━━━ Data supplied ━━━
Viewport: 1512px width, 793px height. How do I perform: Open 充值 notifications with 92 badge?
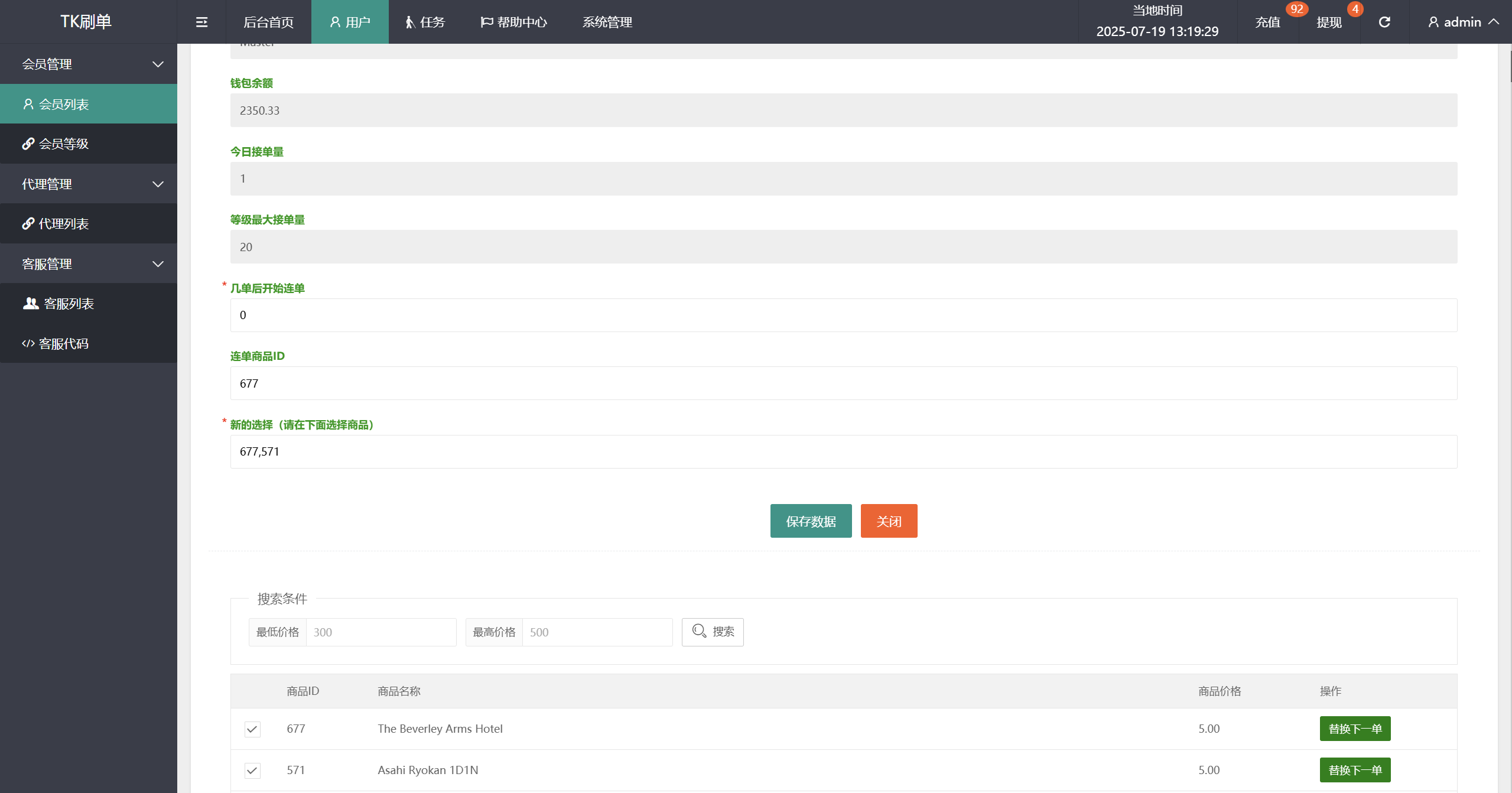coord(1268,22)
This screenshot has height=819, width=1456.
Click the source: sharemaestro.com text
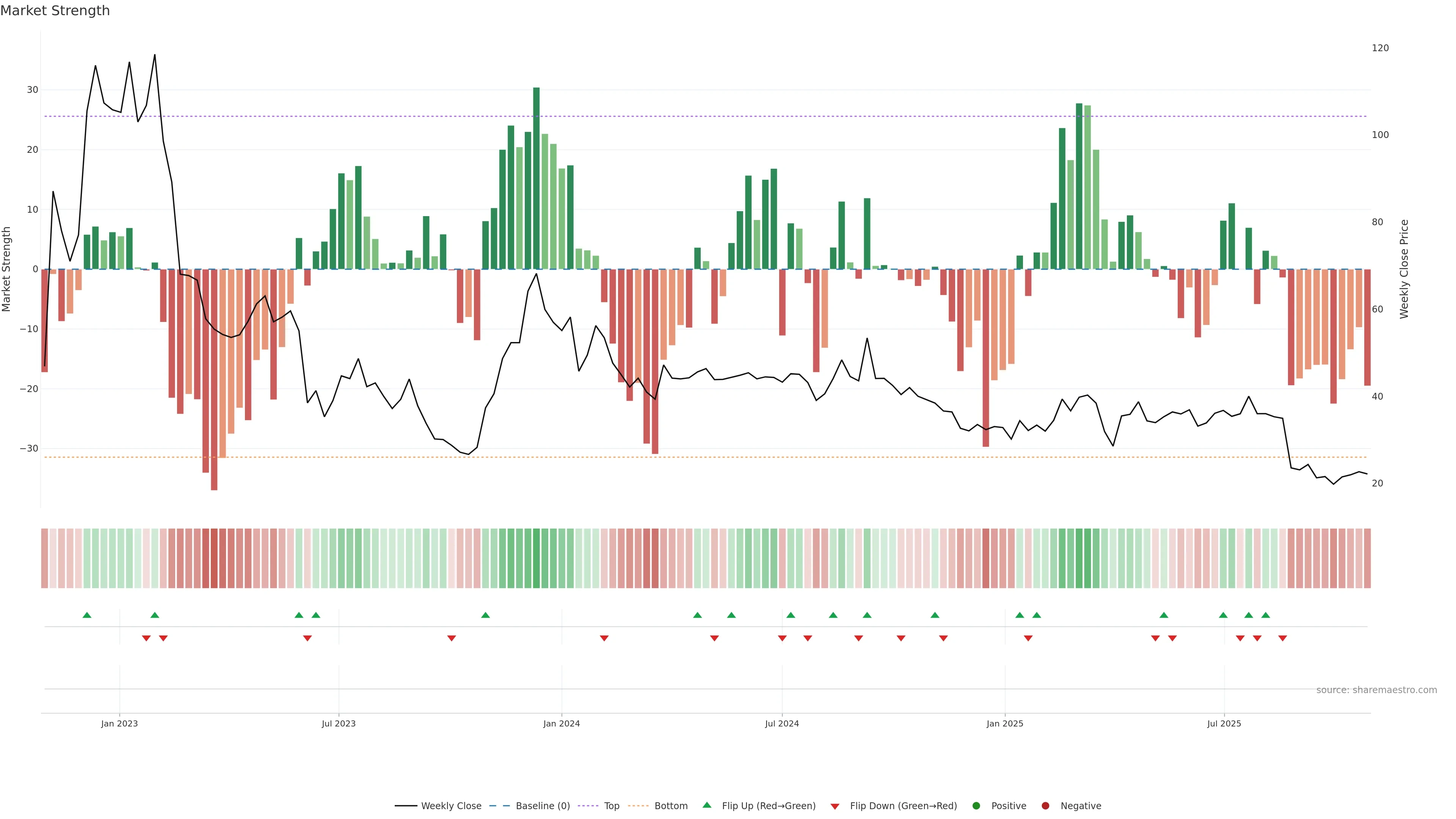1376,690
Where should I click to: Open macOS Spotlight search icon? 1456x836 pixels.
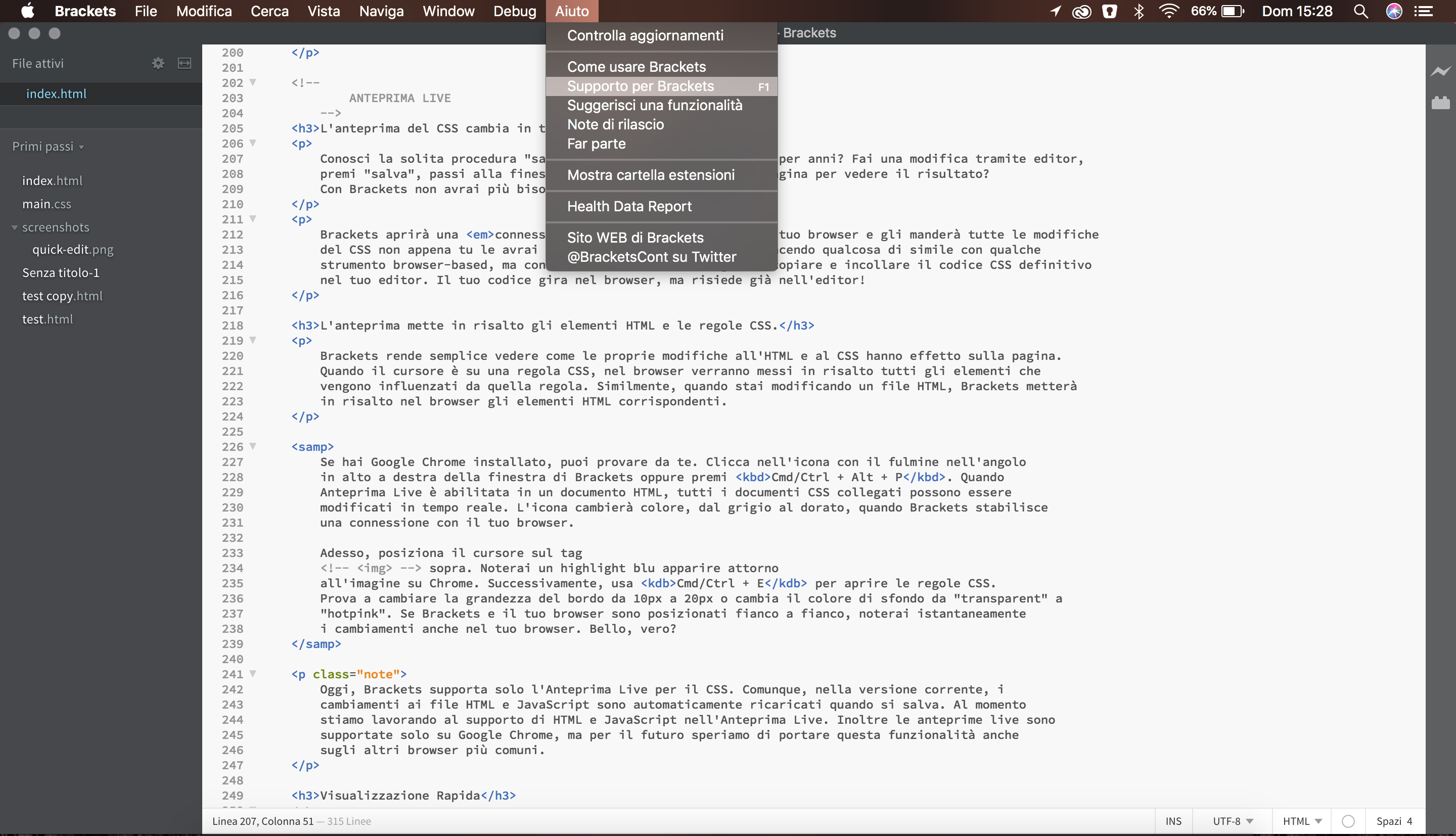tap(1360, 11)
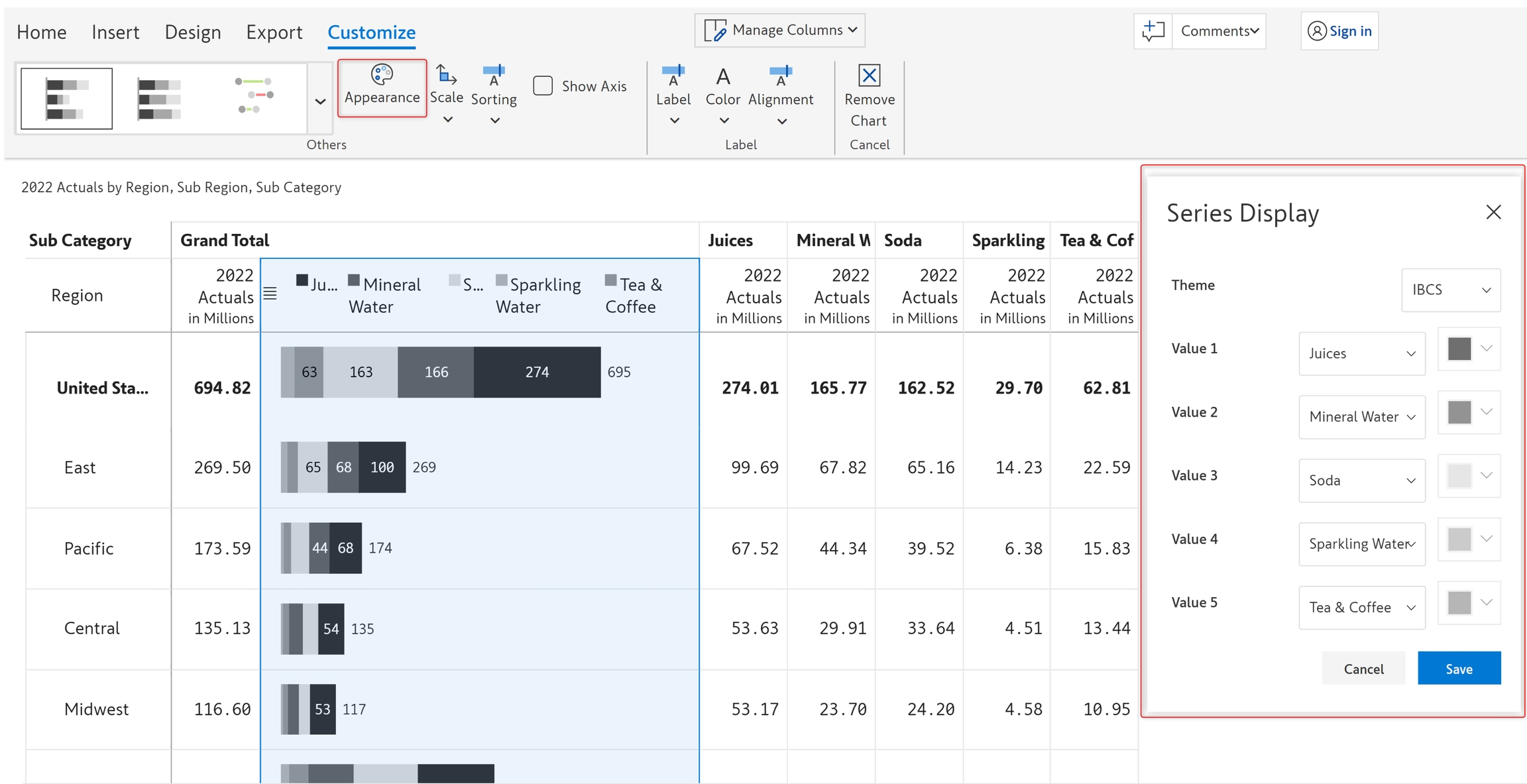Viewport: 1527px width, 784px height.
Task: Click Cancel in Series Display panel
Action: click(x=1363, y=669)
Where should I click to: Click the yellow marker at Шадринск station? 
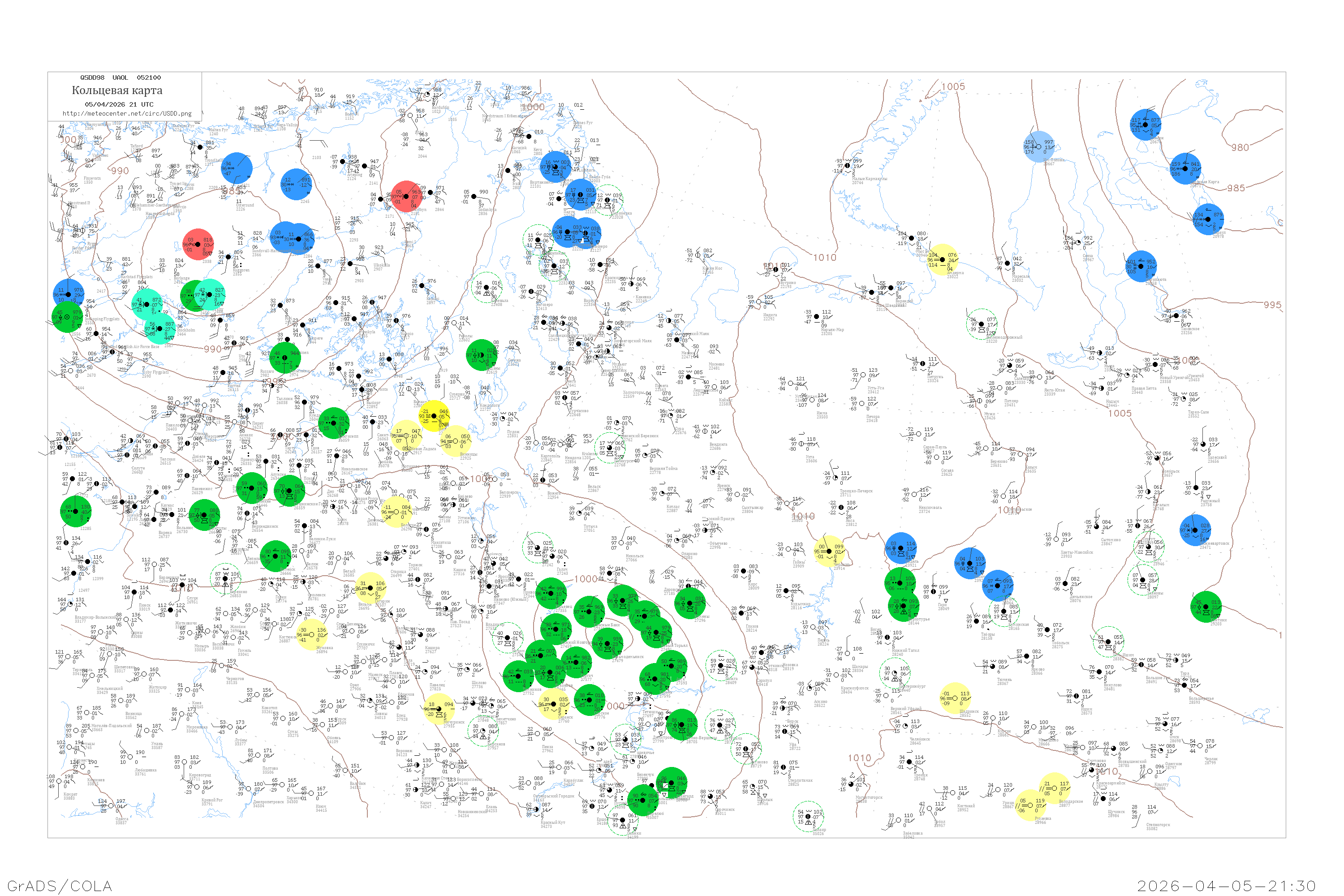tap(955, 698)
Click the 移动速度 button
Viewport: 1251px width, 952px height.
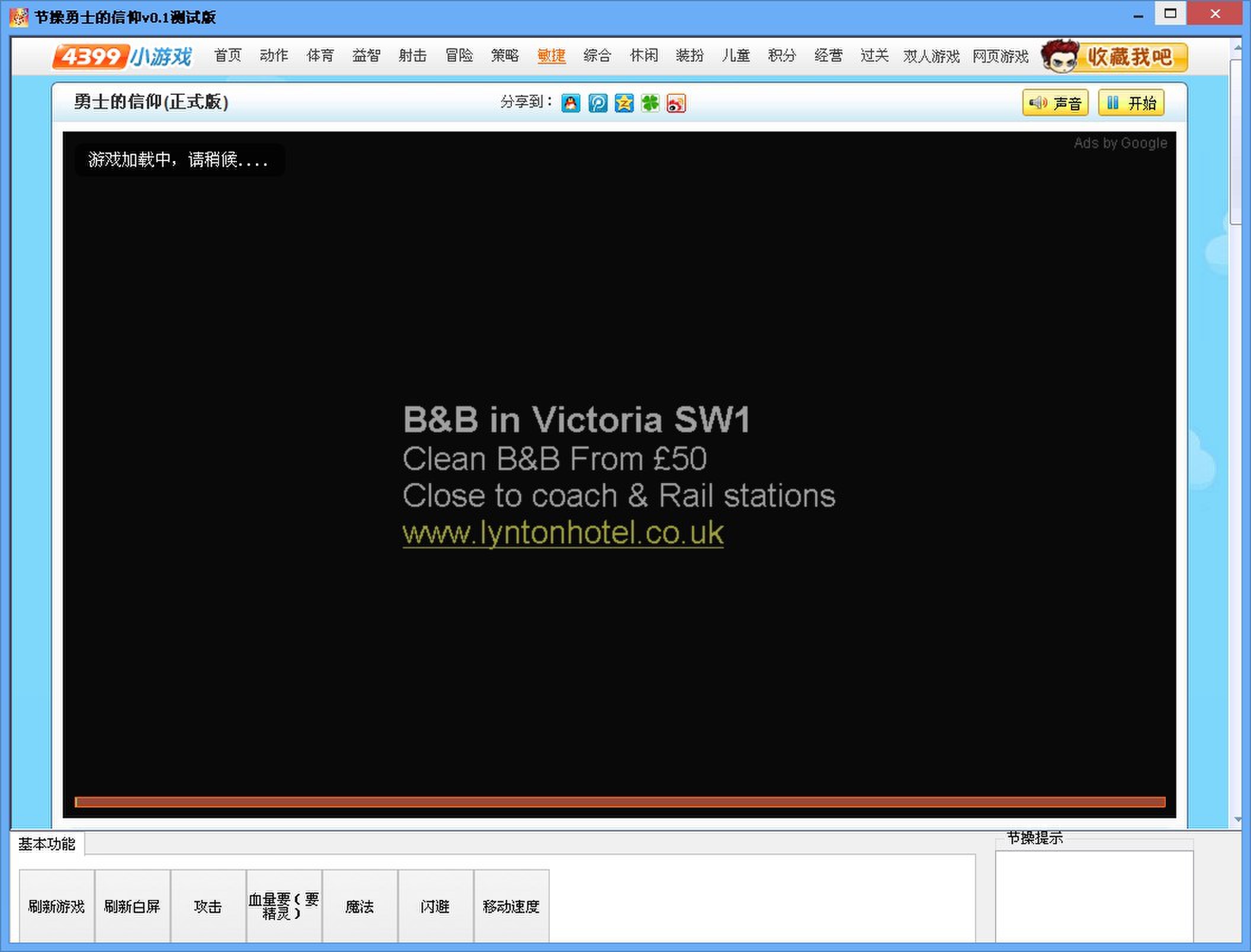[x=511, y=906]
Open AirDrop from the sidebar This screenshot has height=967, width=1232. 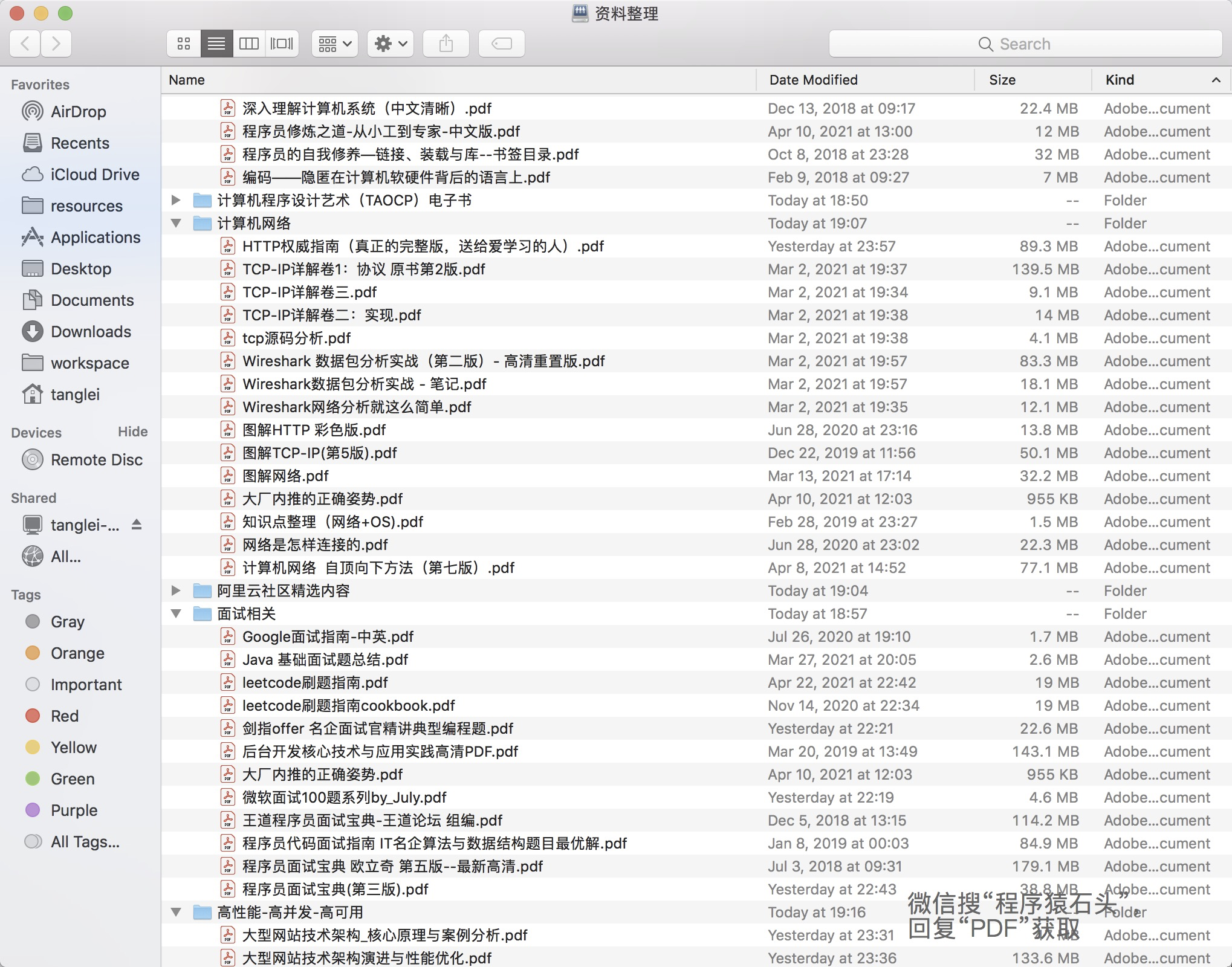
━━━
[Work required]
No picture is to appear in the copy; every entry above is otherwise to be printed verbatim.

[Written reply]
Viewport: 1512px width, 793px height. How do I perform: Open 充值 notifications with 92 badge?
coord(1268,22)
This screenshot has height=819, width=1456.
Click the source: sharemaestro.com text
1376,690
Where should I click to: Open macOS Spotlight search icon? 1456x836 pixels.
tap(1360, 11)
Viewport: 1527px width, 784px height.
Task: Click Cancel in Series Display panel
Action: click(x=1363, y=669)
Where should I click to: Click the yellow marker at Шадринск station? 
tap(955, 698)
Click the 移动速度 button
Viewport: 1251px width, 952px height.
[x=511, y=906]
Open AirDrop from the sidebar This screenshot has height=967, width=1232. 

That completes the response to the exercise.